# Some tips for Marketing & Getting Traffic



## rosieswift (Dec 25, 2012)

So you like to promote and Market your new shop then here are some nice tips.



You have to advertise about your band using Facebook or Google adword ads program.
Submit articles to blogs/articles websites
Update your website daily.
Do SEO for your website.
Do Social promotion


----------



## ryan barker (Jul 21, 2011)

a lot of folk say they've tried fb ads and it was a waste of money. is SEO, in your opinion, worth doing for a t-shirt brand?


----------



## ericsson2416 (Aug 29, 2007)

Can I ask, what kind of sales are you driving and finding success with Facebook and google ads?
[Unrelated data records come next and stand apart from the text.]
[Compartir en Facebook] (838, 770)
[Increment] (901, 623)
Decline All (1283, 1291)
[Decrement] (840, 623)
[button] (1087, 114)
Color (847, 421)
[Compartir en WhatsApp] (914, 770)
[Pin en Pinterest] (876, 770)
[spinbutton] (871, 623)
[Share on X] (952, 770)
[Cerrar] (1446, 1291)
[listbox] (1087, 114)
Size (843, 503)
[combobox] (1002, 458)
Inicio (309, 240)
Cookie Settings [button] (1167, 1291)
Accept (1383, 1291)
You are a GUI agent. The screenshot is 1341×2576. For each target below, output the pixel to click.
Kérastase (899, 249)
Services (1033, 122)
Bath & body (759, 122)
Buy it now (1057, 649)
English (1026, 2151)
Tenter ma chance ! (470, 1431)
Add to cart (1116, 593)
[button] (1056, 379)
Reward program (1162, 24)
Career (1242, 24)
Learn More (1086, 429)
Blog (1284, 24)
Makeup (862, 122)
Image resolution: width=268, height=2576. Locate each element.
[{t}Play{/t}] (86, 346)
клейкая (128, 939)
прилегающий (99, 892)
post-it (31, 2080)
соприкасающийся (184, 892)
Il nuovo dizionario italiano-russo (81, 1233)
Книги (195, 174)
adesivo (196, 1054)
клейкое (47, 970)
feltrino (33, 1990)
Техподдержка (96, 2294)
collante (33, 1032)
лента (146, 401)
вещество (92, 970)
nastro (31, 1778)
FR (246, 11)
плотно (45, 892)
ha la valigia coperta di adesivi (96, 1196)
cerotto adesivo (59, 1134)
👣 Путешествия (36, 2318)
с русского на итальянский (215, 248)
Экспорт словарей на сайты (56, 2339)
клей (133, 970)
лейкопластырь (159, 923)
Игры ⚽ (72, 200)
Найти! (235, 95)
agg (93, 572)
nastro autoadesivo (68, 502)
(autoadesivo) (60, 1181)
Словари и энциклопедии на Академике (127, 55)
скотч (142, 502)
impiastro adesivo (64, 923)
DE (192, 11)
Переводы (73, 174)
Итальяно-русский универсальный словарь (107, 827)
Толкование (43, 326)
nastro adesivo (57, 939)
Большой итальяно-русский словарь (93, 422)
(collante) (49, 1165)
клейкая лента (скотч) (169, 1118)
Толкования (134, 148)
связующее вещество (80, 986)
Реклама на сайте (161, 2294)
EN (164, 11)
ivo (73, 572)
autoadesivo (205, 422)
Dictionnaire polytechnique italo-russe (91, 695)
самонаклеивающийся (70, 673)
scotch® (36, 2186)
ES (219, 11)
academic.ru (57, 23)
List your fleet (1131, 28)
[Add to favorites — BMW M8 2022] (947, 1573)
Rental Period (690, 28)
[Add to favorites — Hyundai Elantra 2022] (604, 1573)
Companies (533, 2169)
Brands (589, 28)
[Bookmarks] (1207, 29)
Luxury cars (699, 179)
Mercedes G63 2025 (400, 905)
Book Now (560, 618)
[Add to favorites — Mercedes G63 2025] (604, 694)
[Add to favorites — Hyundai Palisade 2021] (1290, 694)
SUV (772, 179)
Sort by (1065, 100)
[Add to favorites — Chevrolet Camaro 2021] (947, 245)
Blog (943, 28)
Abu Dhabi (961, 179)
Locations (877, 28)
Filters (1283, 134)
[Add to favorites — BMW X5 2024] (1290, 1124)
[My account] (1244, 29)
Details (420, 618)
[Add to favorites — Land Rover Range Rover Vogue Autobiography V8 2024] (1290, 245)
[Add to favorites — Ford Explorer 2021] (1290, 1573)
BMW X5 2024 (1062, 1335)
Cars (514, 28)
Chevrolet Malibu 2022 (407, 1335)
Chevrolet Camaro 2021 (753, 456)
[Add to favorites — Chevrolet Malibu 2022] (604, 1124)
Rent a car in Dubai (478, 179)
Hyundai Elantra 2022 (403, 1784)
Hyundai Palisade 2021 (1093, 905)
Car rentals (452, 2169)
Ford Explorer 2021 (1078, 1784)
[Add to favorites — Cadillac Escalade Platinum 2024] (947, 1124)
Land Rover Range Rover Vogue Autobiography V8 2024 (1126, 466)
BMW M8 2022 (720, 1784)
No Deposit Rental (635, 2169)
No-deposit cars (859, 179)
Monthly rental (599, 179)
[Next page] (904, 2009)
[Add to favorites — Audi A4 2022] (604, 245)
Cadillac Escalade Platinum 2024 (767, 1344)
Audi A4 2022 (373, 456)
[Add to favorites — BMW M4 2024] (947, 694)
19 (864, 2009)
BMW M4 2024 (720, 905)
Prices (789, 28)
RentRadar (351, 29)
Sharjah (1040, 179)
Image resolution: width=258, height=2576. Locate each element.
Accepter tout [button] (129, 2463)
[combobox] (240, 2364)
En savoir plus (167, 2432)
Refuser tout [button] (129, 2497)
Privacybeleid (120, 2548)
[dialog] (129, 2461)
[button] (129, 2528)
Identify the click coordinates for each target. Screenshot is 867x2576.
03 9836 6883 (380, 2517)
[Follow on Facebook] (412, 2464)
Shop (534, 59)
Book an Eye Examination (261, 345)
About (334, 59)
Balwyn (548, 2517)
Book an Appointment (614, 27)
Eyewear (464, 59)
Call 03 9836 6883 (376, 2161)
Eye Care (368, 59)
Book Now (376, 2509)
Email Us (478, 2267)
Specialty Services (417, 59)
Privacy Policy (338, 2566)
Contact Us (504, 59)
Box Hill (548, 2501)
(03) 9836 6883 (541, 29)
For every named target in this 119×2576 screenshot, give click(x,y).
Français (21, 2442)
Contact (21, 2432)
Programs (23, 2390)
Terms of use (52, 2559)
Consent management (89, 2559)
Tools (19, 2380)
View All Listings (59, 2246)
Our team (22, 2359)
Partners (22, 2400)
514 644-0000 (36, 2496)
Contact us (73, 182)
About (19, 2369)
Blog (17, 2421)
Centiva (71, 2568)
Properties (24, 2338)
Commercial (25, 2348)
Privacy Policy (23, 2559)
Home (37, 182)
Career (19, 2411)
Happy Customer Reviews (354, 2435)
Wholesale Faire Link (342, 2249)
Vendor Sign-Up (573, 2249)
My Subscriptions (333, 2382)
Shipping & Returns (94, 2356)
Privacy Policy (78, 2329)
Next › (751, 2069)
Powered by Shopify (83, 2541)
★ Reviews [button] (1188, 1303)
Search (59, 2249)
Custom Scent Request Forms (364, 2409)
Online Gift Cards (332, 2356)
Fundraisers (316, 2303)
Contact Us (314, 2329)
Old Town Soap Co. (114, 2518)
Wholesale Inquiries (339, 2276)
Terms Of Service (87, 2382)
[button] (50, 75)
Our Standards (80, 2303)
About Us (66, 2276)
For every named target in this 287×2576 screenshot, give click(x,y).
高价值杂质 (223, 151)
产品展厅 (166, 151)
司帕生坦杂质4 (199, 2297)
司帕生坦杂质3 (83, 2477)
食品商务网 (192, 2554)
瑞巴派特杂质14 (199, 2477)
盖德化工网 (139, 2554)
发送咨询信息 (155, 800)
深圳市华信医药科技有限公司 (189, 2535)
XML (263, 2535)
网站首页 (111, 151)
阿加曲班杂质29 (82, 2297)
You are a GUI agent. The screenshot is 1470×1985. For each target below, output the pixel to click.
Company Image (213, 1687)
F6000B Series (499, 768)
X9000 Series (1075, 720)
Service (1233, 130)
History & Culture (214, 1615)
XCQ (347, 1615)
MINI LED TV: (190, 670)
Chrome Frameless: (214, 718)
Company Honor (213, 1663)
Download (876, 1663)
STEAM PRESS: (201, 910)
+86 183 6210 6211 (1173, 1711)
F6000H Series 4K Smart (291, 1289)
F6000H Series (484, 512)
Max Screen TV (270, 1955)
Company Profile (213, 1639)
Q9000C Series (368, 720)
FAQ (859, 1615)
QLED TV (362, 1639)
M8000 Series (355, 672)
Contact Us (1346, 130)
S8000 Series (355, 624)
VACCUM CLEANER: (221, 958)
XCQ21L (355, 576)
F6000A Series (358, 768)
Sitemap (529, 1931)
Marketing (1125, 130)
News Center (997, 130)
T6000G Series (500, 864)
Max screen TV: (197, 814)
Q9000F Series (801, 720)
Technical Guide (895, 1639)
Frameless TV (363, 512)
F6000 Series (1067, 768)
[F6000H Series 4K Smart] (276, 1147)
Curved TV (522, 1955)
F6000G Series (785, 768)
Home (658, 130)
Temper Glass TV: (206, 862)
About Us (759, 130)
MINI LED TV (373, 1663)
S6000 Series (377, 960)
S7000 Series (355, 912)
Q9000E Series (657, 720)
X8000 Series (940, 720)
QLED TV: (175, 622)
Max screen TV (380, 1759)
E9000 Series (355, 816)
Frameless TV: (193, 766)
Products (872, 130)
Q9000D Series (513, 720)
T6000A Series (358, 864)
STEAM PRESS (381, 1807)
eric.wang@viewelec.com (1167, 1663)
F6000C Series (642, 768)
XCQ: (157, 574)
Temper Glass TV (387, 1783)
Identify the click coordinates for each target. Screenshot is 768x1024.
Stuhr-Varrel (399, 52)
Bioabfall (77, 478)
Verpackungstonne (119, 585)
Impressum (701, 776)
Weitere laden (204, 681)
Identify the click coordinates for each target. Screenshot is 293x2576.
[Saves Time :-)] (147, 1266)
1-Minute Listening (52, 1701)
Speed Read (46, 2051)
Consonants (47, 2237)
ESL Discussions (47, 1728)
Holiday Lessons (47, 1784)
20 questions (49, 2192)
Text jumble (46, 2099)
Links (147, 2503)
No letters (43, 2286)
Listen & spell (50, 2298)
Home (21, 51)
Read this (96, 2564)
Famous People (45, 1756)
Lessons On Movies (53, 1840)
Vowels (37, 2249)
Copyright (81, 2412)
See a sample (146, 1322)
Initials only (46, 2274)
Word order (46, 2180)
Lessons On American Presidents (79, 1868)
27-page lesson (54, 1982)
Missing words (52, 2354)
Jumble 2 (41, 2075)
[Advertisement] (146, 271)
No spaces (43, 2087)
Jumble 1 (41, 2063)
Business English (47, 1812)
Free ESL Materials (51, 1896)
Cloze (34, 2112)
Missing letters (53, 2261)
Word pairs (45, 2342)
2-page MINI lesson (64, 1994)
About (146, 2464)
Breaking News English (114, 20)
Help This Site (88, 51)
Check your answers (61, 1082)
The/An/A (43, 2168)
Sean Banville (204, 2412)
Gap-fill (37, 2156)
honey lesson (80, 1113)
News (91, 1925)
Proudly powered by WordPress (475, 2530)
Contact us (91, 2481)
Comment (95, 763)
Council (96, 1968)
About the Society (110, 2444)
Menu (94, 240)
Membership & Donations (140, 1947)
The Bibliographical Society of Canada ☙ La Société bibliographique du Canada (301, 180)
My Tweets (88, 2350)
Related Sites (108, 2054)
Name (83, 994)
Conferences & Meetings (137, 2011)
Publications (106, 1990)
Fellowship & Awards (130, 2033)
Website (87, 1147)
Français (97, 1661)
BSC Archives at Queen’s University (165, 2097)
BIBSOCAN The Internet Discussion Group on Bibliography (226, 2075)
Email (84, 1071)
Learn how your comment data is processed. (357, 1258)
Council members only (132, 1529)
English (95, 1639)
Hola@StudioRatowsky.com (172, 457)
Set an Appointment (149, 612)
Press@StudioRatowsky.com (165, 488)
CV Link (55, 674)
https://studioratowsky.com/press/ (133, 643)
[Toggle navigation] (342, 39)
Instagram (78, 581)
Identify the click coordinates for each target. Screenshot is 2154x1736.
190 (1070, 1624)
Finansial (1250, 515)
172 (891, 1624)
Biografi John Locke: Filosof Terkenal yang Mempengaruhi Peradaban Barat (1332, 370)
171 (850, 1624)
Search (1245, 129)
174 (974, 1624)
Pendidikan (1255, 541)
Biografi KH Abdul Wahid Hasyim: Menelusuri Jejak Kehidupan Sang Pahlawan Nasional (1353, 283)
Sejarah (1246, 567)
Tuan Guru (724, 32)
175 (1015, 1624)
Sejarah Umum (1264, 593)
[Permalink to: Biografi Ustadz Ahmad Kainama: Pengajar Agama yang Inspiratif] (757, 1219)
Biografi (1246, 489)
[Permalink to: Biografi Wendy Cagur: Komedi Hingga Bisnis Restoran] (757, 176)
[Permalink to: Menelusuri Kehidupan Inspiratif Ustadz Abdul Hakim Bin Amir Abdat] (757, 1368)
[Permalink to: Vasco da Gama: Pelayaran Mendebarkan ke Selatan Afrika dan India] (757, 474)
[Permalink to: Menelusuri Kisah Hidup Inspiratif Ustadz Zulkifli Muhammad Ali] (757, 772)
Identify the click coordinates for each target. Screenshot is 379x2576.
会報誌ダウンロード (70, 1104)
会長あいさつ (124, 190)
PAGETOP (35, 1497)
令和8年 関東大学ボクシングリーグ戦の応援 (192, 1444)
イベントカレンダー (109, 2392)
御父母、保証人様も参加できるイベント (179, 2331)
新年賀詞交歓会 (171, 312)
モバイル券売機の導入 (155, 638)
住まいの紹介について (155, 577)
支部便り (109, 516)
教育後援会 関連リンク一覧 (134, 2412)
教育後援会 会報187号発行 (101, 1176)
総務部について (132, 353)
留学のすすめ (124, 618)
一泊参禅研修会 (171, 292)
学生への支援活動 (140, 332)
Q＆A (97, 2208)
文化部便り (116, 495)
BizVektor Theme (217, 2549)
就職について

Are you pulling single shirt jobs with pictures or 15-20 job orders or 100+ corporate jobs? Just curious.


----------



## Tiedyehill (May 13, 2011)

I got an email from Odango the other day for selling on FB. Does anyone know anything about it? 
I have this thing about unsolicited emails.


----------



## headfirst (Jun 29, 2011)

rosieswift said:


> if you know how to target users on Facebook then yes FB ads can bring lot of customers.


Really? How do they work for you? Care to share your campaigns? I've never had positive ROI on a FB campaign.


----------